__Information shown__.
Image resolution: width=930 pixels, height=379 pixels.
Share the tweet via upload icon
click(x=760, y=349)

* * *

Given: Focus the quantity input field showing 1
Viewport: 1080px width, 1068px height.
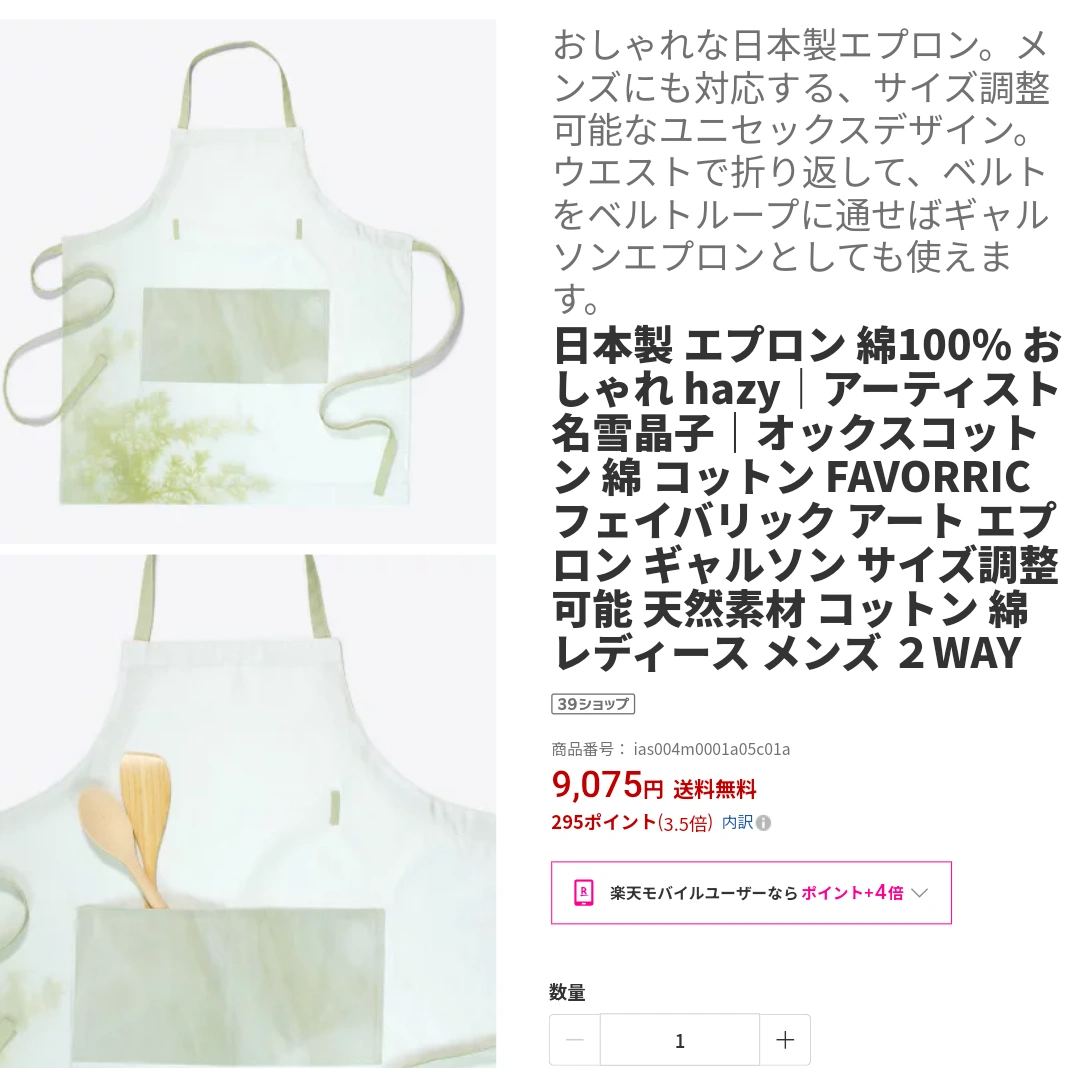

__Task directions__. Switch "tweet" to "post" in the records from the line containing "Image resolution: width=930" through the line containing "click(x=760, y=349)", and write out only that stretch with everything else unchanged.

__Problem solution__.
Image resolution: width=930 pixels, height=379 pixels.
Share the post via upload icon
click(x=760, y=349)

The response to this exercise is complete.